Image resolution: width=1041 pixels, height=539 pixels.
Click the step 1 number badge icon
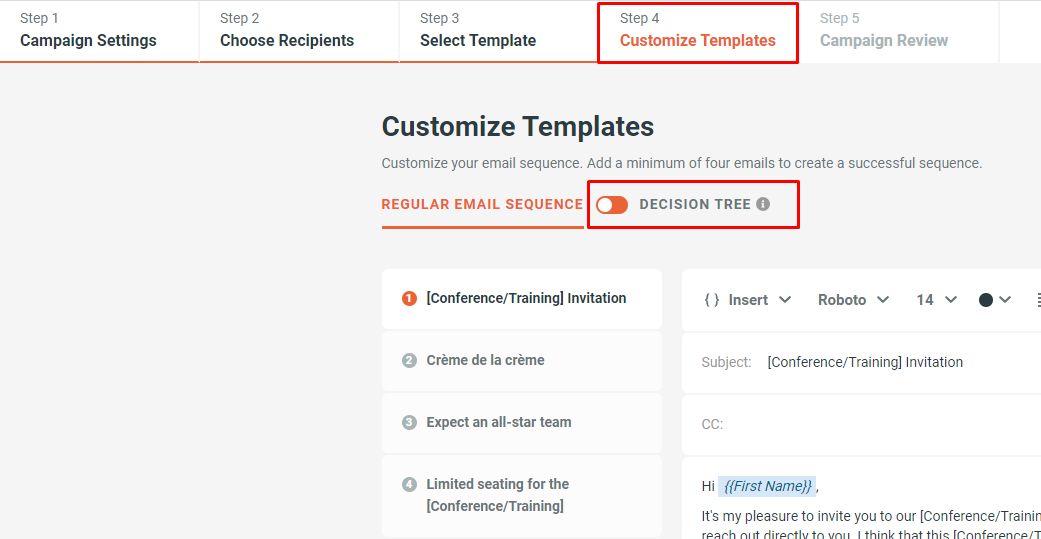click(409, 298)
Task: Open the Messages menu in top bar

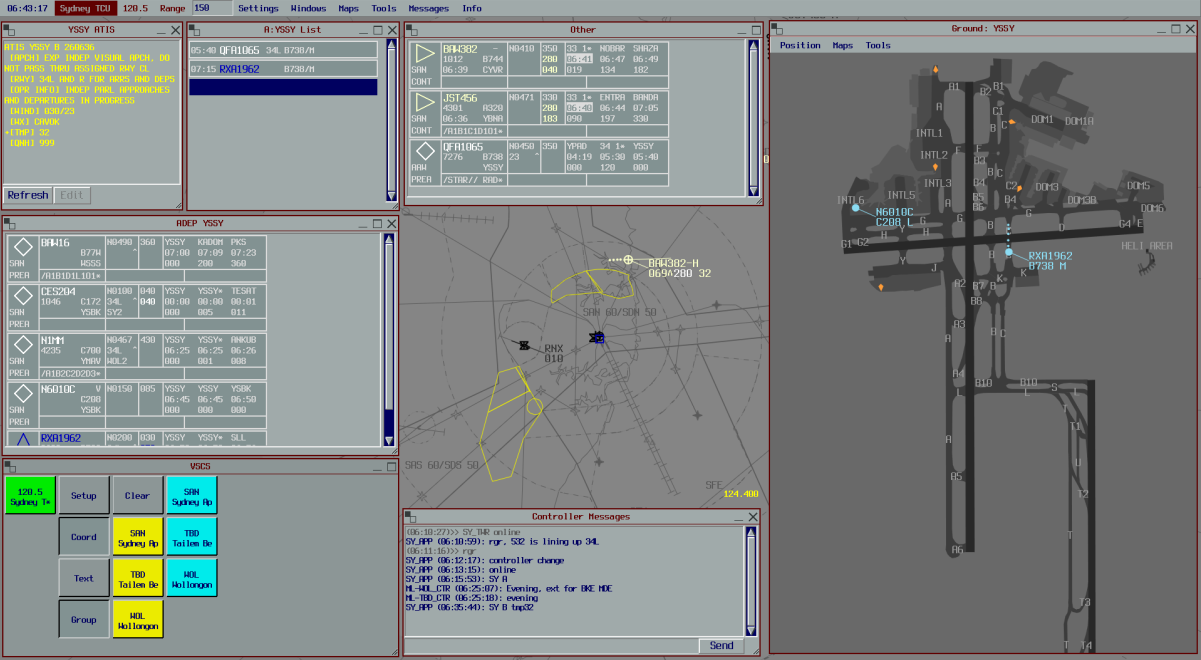Action: pyautogui.click(x=429, y=8)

------------------------------------------------------------------------

Although the records contain pictures, the copy should consist of their text alone, reproduced exactly.

◆ ANSWER BELOW ◆
Image resolution: width=1041 pixels, height=539 pixels.
Click the step 1 number badge icon
click(409, 298)
Task: Open the Messages menu in top bar

Action: pyautogui.click(x=429, y=8)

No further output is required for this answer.